The roof deck at Daedalus in Harvard Square is a beautiful place to grab a socially distanced meal – keep buying local!
“No matter what, we always have the power to choose hope over despair, engagement over apathy, kindness over indifference, love over hate.”
— Cory Booker
Dates matter. Today is 9-11, an anniversary that will be – and should be – a somber moment of reflection for our generation. I certainly remember where I was that day – and the range of feelings that wash over me thinking back on that time – fear, grief, confusion, worry, astonishment. And – hope and community. The worldwide support for our country and the victims was truly incredible. The willingness of folks to come together to support NYC and all victims represented the best of us. As we face today’s apocalyptic news of fires raging in western states and in refugee camps in Greece, the ongoing Covid-19 pandemic, and an overdue reckoning with our country’s history of racial injustice, it can be difficult to be hopeful. We must be – and there is reason for hope. The primary in Massachusetts last week, despite challenging circumstances, saw record turnout. Including among all age groups. Police departments which have struggled to acknowledge their deficiencies are starting to change. And some governments and communities – including Cambridge and Massachusetts – have taken action that has effectively tamed if not controlled this coronavirus.
Let’s choose hope over despair. And as the summer winds down, enjoy being outside – safely, masks on – since we know that outdoors is a path to resilient mental health. I was lucky to sail in Buzzards Bay over Labor Day weekend, with my sailor spouse- a welcome respite from thinking about politics… although I always think of how spectacular it would be to sail there with hundreds of wind turbines providing clean renewable energy – someday.
As the first meeting after the summer recess, this agenda is a lengthy one.
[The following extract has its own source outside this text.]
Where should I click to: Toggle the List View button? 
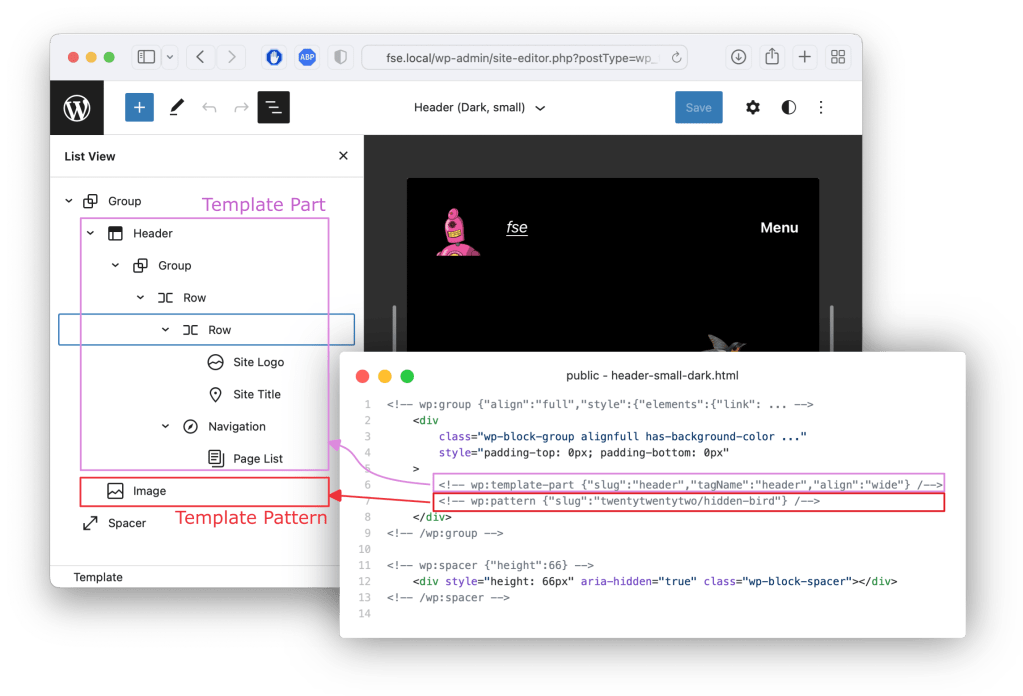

Below are some of the items of interest. As always, please send thoughts and comments and questions on any items.
Council Agenda Overview
Communication #46 – City Manager Contract Extension
Councilor Simmons, chair of the Government Ops committee, has sent the following to the council: “I propose that the City Council offer to extend the City Manager’s contract to Mr. DePasquale for a period of 18 months, with a 2.5 percent cost of living adjustment at signing. The contract would begin on January 9, 2021 and would run through July 5, 2022.”
As I stated publicly at a governance committee meeting, I support renewing the CM contract for one year, since before having a longer extension I believe it critically important to set goals and expectations. We don’t have time to set goals and do a thorough review, in light of the timeframe and the last six months of the pandemic. I am hesitant to vote for any contract longer than one year, since the council has failed in our responsibility to review the manager – which is required per his contract. It is not good governance to not have a formal review – I led the review process for the superintendent my last few years on the School Committee. The step is important, since it gives everyone a chance to reflect upon and discuss the prior year and layout a plan for the next year. I am leaning towards voting for this extension, which is longer than I would prefer, but only by six months. I believe it is time for the city as a whole to consider our form of government – which is why I support reviewing our charter – a conversation which will start with the special City Council meeting on September 23. Having that conversation about our future governance structure feeds into my desire to carefully consider that question before moving forward with a longer extension or a search.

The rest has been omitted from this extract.